NOTE: if a list of Choice.Message is returned, it currently needs to contain the fields of OpenAI's ChatCompletion Message object,
since that is expected for function or tool calling in the rest of the codebase at the moment, unless a custom agent is being used.

def cost(self, response: ModelClientResponseProtocol) -> float:

def get_usage(response: ModelClientResponseProtocol) -> Dict:
"""Return usage summary of the response using RESPONSE_USAGE_KEYS."""

Troubleshooting steps

If something doesn't work then run through the checklist:

  • Make sure you have followed the client protocol and client response protocol when creating the custom model class
    • create() method: ModelClientResponseProtocol must be followed when returning an inference response during create call.
    • message_retrieval() method: returns a list of strings or a list of message objects.
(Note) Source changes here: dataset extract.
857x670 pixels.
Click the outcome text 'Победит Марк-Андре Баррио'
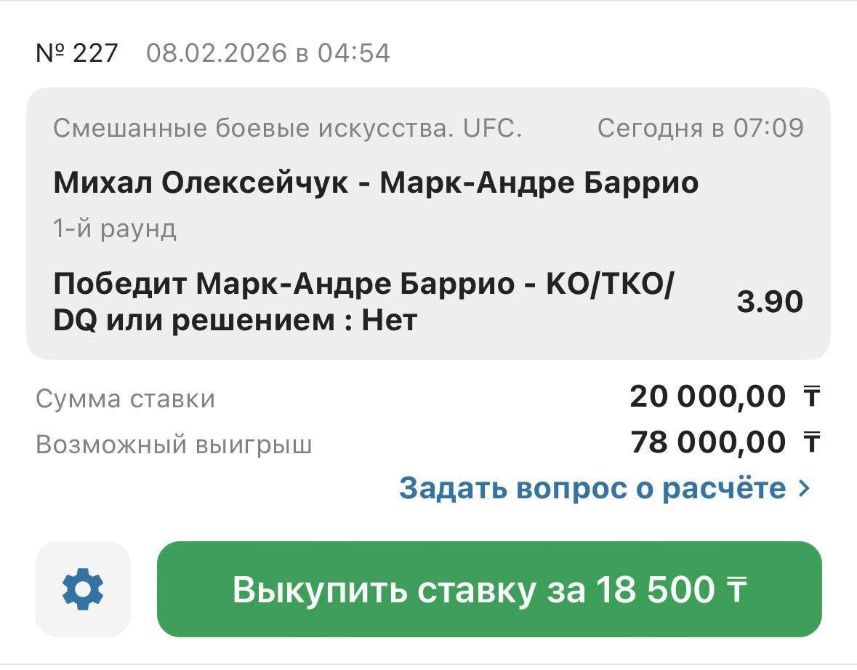coord(283,284)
If a list of message objects is returned, they currently must contain the fields of OpenAI's ChatCompletion Message object, since that is expected for function or tool calling in the rest of the codebase at the moment, unless a custom agent is being used.
    • cost()method: returns an integer, and if you don't care about cost tracking you can just return 0.
    • get_usage(): returns a dictionary, and if you don't care about usage tracking you can just return an empty dictionary {}.
  • Make sure you have a corresponding entry in the OAI_CONFIG_LIST and that that entry has the "model_client_cls":"<custom-model-class-name>" field.
  • Make sure you have registered the client using the corresponding config entry and your new class agent.register_model_client(model_client_cls=<class-of-custom-model>, [other optional args])
  • Make sure that all of the custom models defined in the OAI_CONFIG_LIST have been registered.
  • Any other troubleshooting might need to be done in the custom code itself.


With the ability to use custom models, AutoGen now offers even more flexibility and power for your AI applications. Whether you've trained your own model or want to use a specific pre-trained model, AutoGen can accommodate your needs. Happy coding!